Some collect personally identifying data.
They can’t compete without striking deals with irrepressible trackers, and most can’t exist at all without Microsoft or Google.
In most cases we only have the “private search engine’s” own word on their processes, and there’s no mandatory audit to verify their integrity. I’d suggest that the body most likely to audit search engines that use the Microsoft API, is Microsoft.
The people upon whom the “private search engines” depend for survival are hard-line data miners, whom we KNOW do not like being cut out of the data loop. And those data miners do not, it should be noted, use open source tools. Do you think Google and Microsoft share the code of their API routines with “private search” providers? Of course not. The “private search engines” don’t really know what those APIs are doing.
We can always be tracked through unique referral. For example, Let’s say we search DuckDuckGo for something unusual, and DuckDuckGo refers us to a page that only gets a few hits per day. There’s Microsoft tracking code on that page. So what Microsoft now has is…
- All the usual info it would collect about you, including IP address and perhaps a personally identifying ID – from your destination site.
- The knowledge that the page only gets around two hits per day.
- The knowledge that the page got a hit at 15:15.
- The knowledge that you hit that page from DuckDuckGo.

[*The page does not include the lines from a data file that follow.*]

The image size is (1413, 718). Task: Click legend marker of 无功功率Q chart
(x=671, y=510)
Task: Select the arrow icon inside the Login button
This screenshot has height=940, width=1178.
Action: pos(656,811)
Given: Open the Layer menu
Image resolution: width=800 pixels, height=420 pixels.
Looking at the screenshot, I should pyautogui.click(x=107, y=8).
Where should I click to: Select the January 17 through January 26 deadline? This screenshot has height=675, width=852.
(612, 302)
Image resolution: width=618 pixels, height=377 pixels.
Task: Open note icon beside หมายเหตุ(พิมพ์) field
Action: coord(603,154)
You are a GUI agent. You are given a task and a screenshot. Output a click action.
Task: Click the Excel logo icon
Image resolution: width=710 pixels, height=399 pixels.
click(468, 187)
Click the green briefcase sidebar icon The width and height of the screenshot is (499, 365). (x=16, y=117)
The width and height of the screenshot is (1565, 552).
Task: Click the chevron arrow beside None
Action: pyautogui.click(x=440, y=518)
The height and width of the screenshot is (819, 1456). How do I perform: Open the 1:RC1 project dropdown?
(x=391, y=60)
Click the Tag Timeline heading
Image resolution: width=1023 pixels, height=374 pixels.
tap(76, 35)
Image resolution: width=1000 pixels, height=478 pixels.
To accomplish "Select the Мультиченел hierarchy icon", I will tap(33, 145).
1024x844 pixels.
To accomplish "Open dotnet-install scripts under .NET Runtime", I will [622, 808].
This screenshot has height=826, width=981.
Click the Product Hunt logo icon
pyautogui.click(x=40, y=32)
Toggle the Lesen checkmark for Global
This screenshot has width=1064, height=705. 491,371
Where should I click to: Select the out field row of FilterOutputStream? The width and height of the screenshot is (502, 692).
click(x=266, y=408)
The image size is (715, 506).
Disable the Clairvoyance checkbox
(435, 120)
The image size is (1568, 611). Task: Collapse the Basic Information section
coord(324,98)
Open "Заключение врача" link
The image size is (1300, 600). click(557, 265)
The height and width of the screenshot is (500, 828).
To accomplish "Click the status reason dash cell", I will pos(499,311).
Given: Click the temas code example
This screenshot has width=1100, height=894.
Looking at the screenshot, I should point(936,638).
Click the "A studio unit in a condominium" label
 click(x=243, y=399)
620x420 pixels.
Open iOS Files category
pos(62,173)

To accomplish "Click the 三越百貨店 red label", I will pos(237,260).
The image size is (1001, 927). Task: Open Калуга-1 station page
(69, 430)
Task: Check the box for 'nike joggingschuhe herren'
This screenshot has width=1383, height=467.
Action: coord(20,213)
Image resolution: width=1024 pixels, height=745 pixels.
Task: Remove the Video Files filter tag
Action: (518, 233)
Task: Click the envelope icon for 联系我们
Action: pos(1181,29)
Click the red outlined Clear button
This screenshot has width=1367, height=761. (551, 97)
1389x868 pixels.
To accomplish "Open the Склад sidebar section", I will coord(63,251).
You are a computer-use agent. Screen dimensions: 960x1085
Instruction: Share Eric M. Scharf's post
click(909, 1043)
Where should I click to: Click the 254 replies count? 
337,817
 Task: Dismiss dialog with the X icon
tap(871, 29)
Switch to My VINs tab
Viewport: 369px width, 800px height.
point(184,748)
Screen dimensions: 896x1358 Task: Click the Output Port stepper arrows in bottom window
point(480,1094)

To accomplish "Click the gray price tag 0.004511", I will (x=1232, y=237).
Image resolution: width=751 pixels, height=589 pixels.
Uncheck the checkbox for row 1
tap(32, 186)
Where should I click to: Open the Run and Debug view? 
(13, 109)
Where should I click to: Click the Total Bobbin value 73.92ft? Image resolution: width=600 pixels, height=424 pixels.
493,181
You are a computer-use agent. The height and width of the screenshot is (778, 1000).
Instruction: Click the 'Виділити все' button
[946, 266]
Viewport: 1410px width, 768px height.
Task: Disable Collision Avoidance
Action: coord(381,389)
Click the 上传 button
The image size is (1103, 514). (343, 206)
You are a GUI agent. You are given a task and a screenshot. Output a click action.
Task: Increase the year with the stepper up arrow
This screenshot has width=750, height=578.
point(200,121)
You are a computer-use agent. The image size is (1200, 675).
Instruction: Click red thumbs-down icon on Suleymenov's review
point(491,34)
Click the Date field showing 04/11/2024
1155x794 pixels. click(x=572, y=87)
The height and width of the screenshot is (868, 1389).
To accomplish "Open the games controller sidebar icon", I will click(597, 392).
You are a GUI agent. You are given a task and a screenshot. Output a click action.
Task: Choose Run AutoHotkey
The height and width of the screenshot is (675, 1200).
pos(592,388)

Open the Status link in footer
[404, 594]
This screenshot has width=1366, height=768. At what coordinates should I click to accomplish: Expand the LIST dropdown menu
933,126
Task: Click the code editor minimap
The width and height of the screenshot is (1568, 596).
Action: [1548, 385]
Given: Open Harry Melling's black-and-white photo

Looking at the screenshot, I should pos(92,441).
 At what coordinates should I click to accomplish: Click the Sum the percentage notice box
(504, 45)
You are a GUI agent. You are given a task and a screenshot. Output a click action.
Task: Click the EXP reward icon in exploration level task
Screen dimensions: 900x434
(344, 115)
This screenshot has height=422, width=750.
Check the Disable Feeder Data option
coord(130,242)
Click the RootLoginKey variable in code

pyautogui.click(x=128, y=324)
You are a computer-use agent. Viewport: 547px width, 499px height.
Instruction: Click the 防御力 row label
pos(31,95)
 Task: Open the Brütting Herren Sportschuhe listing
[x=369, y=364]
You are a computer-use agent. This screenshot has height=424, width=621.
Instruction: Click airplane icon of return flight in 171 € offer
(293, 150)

- The knowledge that you searched DuckDuckGo for the exact unusual thing on that page at 15:15.
You might as well have used Bing.
The “private search engines” do not like talking about the detail of the deals they have with oppressive trackers, or the mechanics of the click through process. They may, in fact, be contractually prohibited from talking about the minutiae of such matters.
Criticism of trackers by “private search engines” is often biased in favour of their own ‘life support machine’. For example, DuckDuckGo heavily lays into Google, but is not critical of Microsoft, and ignores the obvious futility of using a “private search engine” within a hell hole of privacy-rape like Windows 10. In fact, DDG even posts instructions on how to add its search engine to Microsoft Edge. It’s happy to promote blissful ignorance in its quest to gain market share.
Because “Private search engines” depend wholly on the notion of privacy in order to exist, they CANNOT admit we’re being tracked without going out of business. In other words, they CANNOT admit we’re being tracked. We already know they can be irresponsibly economical with the truth, and that some of them have lied. Would it be that much of a surprise to find others had lied too? In business, a lie that gets found out is never a lie. It’s a “We need to launch an investigation into this, but clearly it’s an error, and should never have been happening”. I would not be at all surprised to find that trackers have access to the IP addresses of “private search” users, and are storing those IP addresses.
I admit, I use StartPage. Not because I trust the company any more than one should trust people one doesn’t know, but because I can use it via a de-centralised proxy without too much hassle, and the results are usable, if not as deeply-trawled as Google’s own. If I need deeper results than those I can find via StartPage, I use Google.
I still, however, believe that the whole business of “private search” needs proper, genre-specific regulation to ensure that the level of privacy the businesses promise their users is not misleading people. At present, I believe that in general it is misleading people.